A SEA rescue charity celebrates the 25th anniversary of its all-weather lifeboat which has been used to save countless people in danger.
Tomorrow marks the 25th anniversary of the commissioning of the RNLI Harwich All Weather Lifeboat, Albert Brown, making it the first Severn Class lifeboat to be commissioned for the RNLI.
It continues a tradition of firsts for the station, with the RNLI’s first steam lifeboat stationed at Harwich in 1890.
Today’s 42-ton Severn Class was a new generation of self-righting all-weather lifeboat capable of 25 knots and fitted with the latest technology.
At 17 meters, it would be the largest lifeboat in the fleet and an ideal replacement for the 13.4 meter Waveney-class lifeboats that have served Harwich since 1967.
With 25 years of responding to distress calls to its credit, there are a multitude of stories associated with the trade.
Notable service took place on September 6, 2000, when one of the longest services in recent RNLI history was undertaken to save a yacht and its two occupants, which was in difficulty some 50 miles offshore. after losing his rudder.
The volunteer crew stayed afloat for more than 20 hours and had to go to the Belgian port of Zeebrugge in conditions that had become “atrocious”.

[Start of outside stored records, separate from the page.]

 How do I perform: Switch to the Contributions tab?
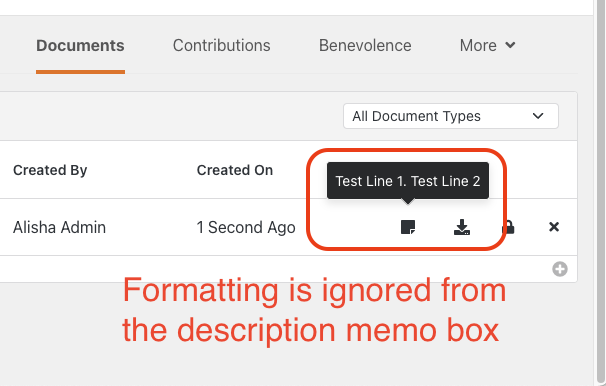221,46
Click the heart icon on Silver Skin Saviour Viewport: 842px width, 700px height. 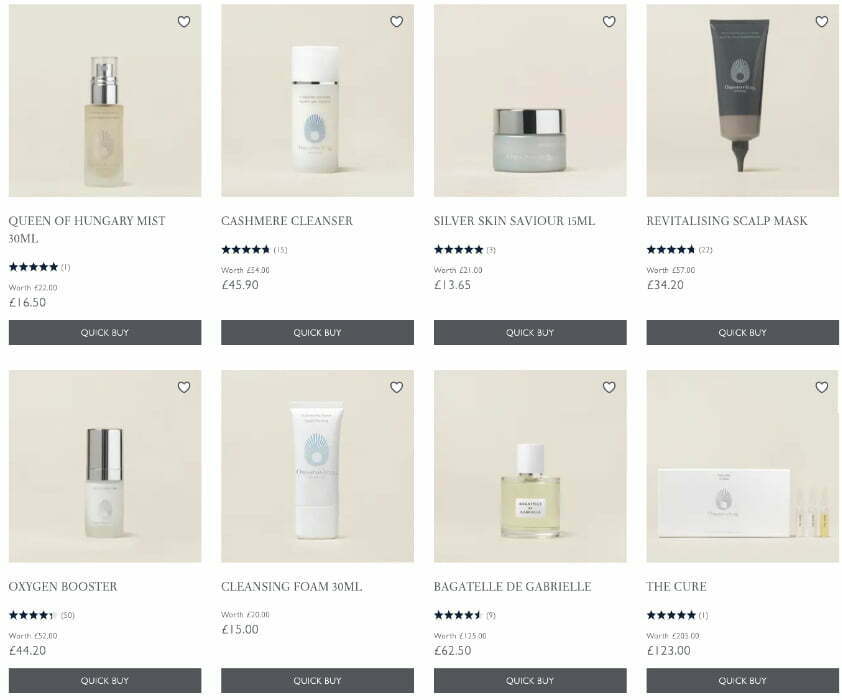[x=609, y=21]
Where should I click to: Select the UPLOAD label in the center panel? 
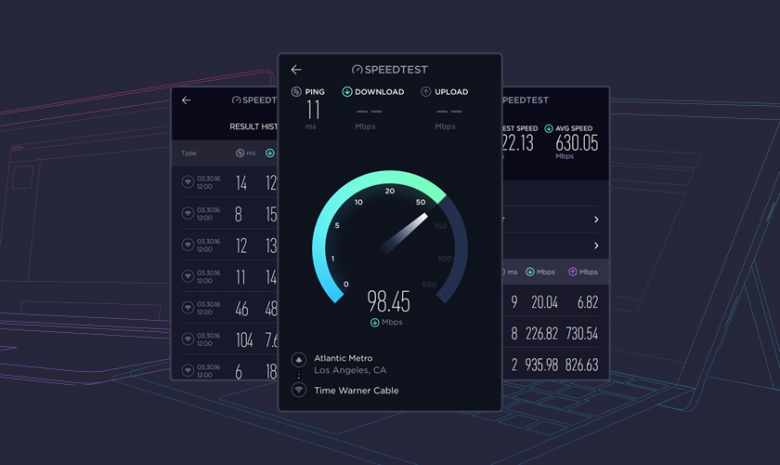(452, 92)
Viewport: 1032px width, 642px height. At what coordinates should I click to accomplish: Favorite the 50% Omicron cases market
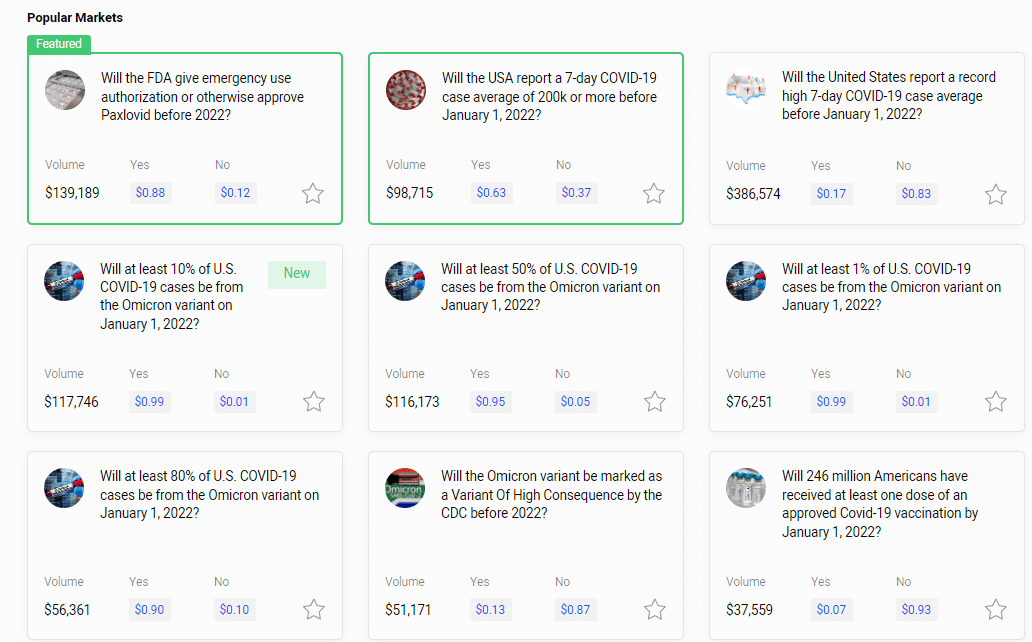(x=655, y=402)
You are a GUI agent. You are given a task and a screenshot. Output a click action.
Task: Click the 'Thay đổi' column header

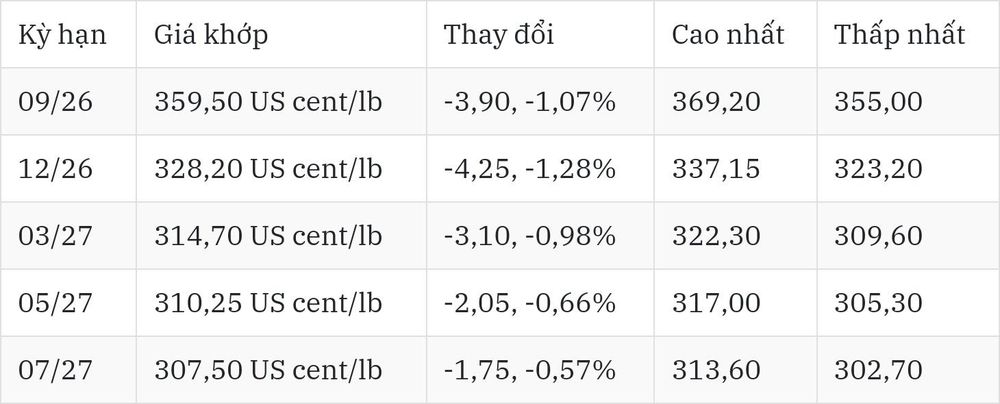pos(499,34)
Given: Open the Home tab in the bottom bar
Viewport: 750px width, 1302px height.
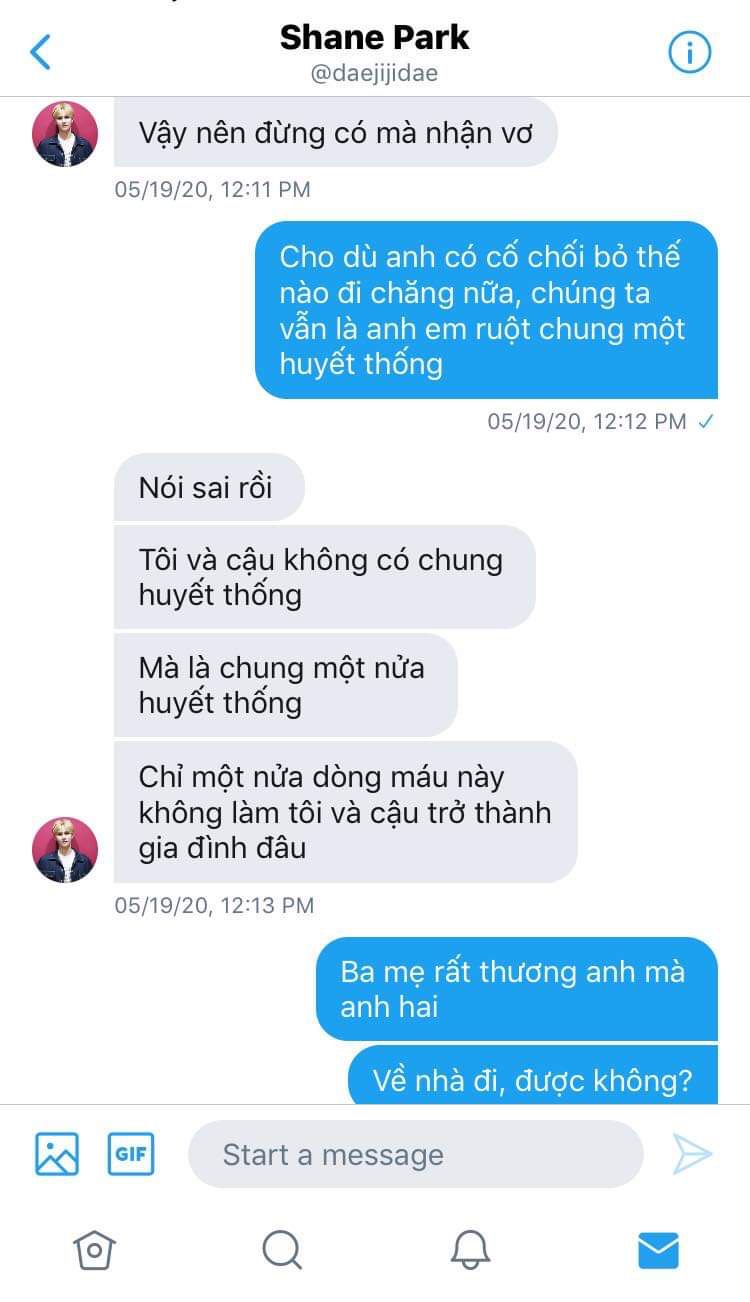Looking at the screenshot, I should (94, 1249).
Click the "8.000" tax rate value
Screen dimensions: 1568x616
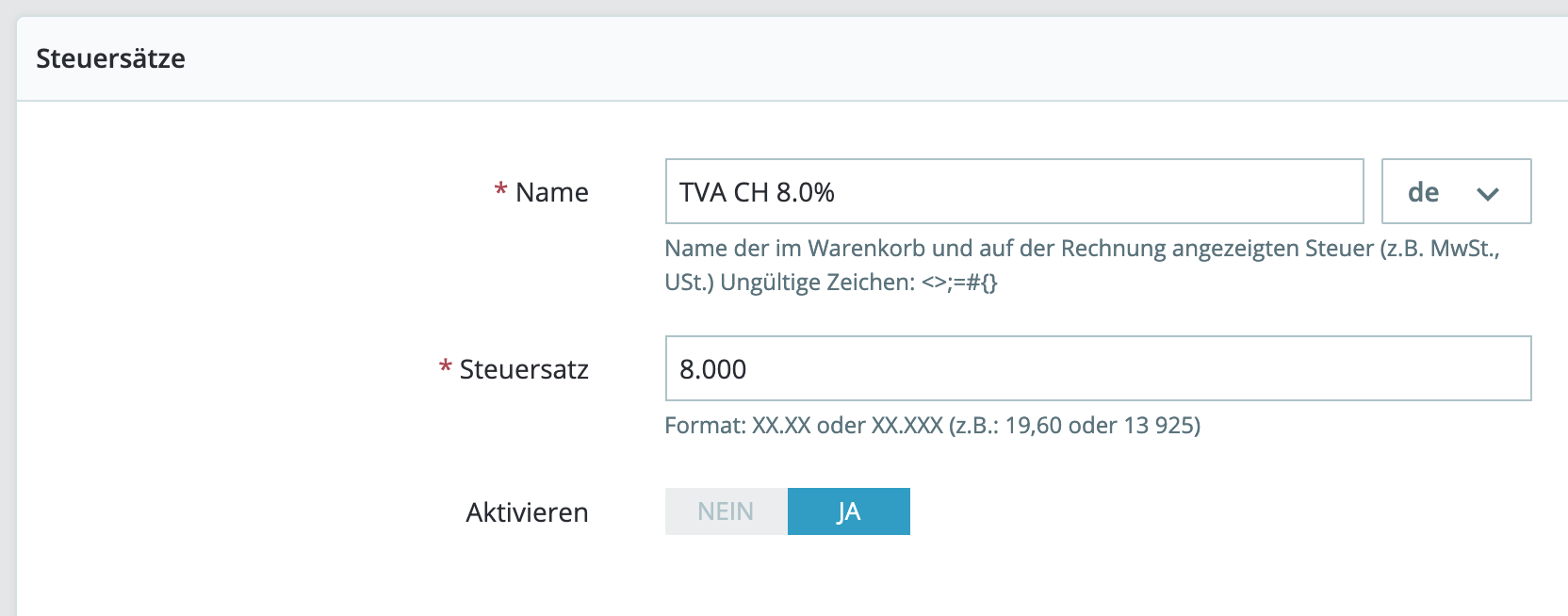712,369
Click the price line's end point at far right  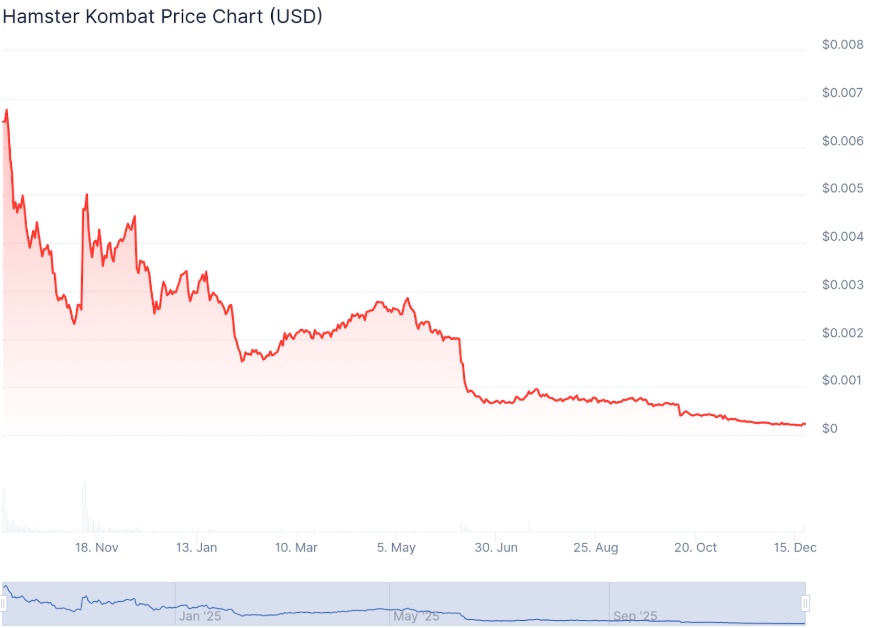click(804, 425)
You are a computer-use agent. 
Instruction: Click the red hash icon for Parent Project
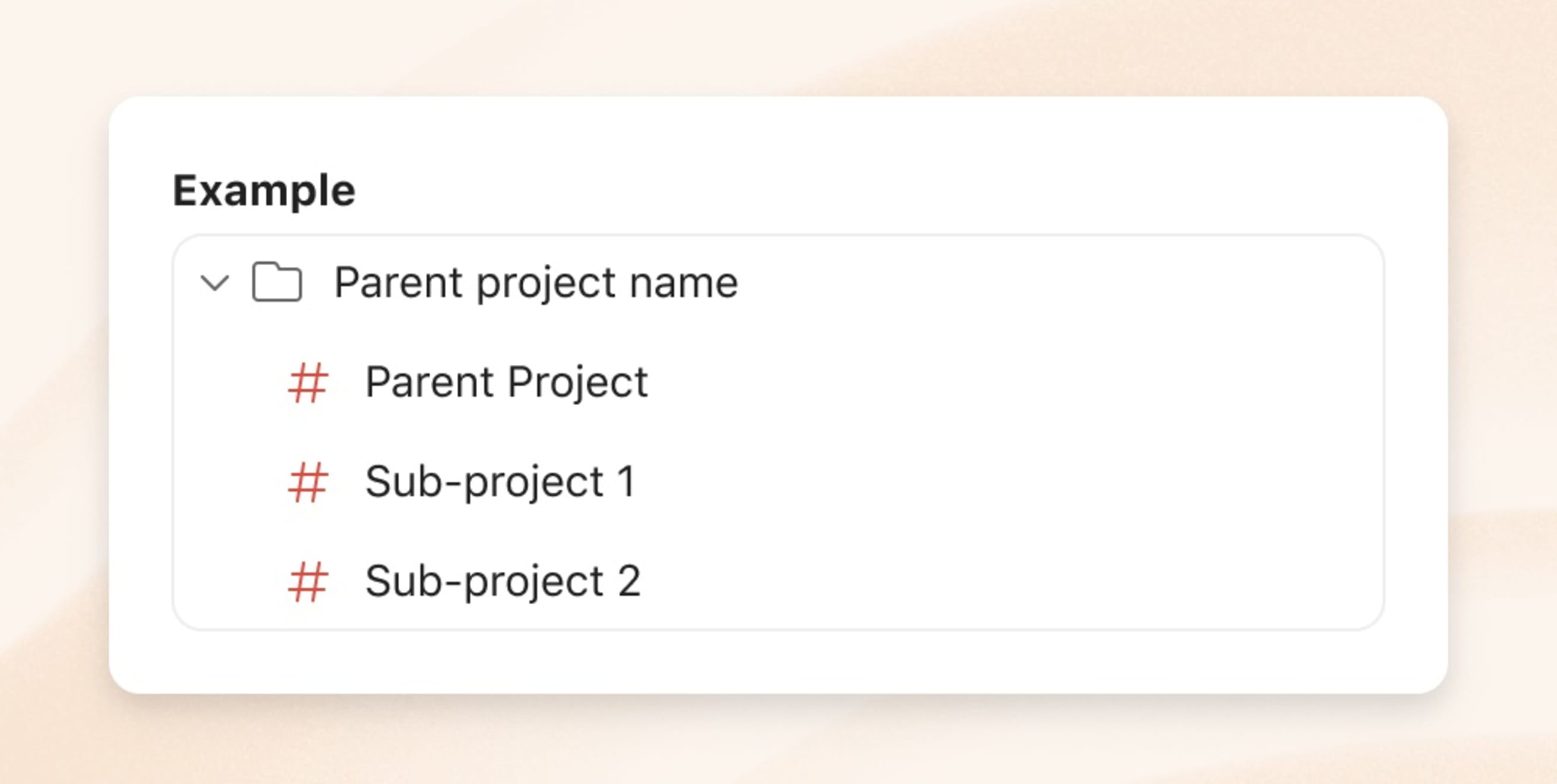click(x=307, y=383)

Peter Bull, Harwich RNLI Director, said: âI am proud to run a station with such a rich history, including notable firsts for the RNLI, such as having the first operational steam lifeboat in 1890, or the first Severn-class lifeboat in 1996.
âIn addition, in recent months, the appointment of the first full-time female coxswain – Di Bush.
âNone of this would be possible without the generosity of the public, which I find truly humiliating. ”
Anyone wishing to donate to Harwich RNLI, ensuring that volunteers can respond to distress calls at sea, can do so through the charity boxes, the RNLI shop attached to the lifeboat station, or via bit.ly/3ogJq1C.